Iranian President Hassan Rouhani attends a Thursday press conference in Shanghai, where he said Tehran can "likely" resolve a nuclear standoff with other countries by July. Iranian President Hassan Rouhani attends a Thursday press conference in Shanghai, where he said Tehran can "likely" resolve a nuclear standoff with other countries by July. (Mark Ralston/AFP/Getty Images)

Iranian President Hassan Rouhani said his nation can "likely" resolve a nuclear dispute with other powers by a July deadline, the Associated Press reports.

Signals observed "in the past few days" offer grounds for optimism, Reuters quoted Rouhani as saying on Thursday.

"We still have time. We can achieve this. We can even do it by the deadline," the Iranian leader told reporters, referencing the July 20 expiration date of a short-term atomic deal his nation reached with China, France, Germany, Russia, the United Kingdom and the United States.

Rouhani's remarks came days after one of his senior negotiators reported "no progress" from a meeting with six governments seeking to limit Iranian atomic efforts capable of supporting bomb development.

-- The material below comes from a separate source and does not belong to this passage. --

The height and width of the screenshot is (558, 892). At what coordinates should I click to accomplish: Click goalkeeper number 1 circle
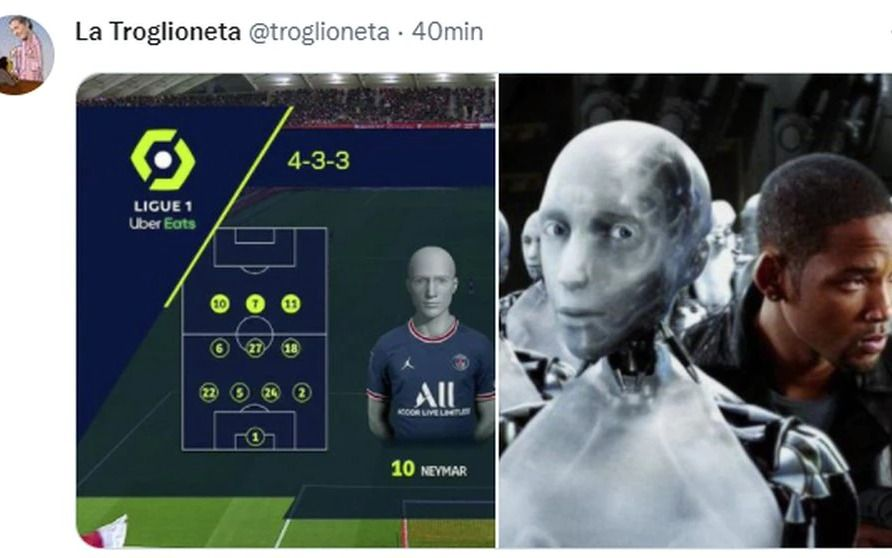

Tehran says its nuclear program is peaceful, but has offered to restrict the endeavor in return for sanctions relief.

"It is very likely that we can come to an agreement by the end of July," Rouhani said.

Still, he left open the possibility of extending talks with the five permanent U.N. Security Council member nations and Germany, AP reported.

"We're not in a hurry to reach an agreement, but if there is goodwill in the [P-5+1] countries and enough efforts, in my view there is enough time for conclusion," he said.

Rouhani said the dialogue's outcome would depend on preventing state participants from causing "problems."

An Iranian lawmaker said Western powers have created several "intense disagreements," in part by seeking terms that would only grant Iran full relief from economic penalties after a decade under a comprehensive deal, al-Monitor reported on Thursday.

Iran wants immediate relief from all punitive measures, said Hossein Naqavi-Hosseini, spokesman for the legislature's national security and foreign policy committee.

The sides also remain split over "who would determine Iran's [uranium-enrichment] needs," the politician told Iran's Tasnim News Agency.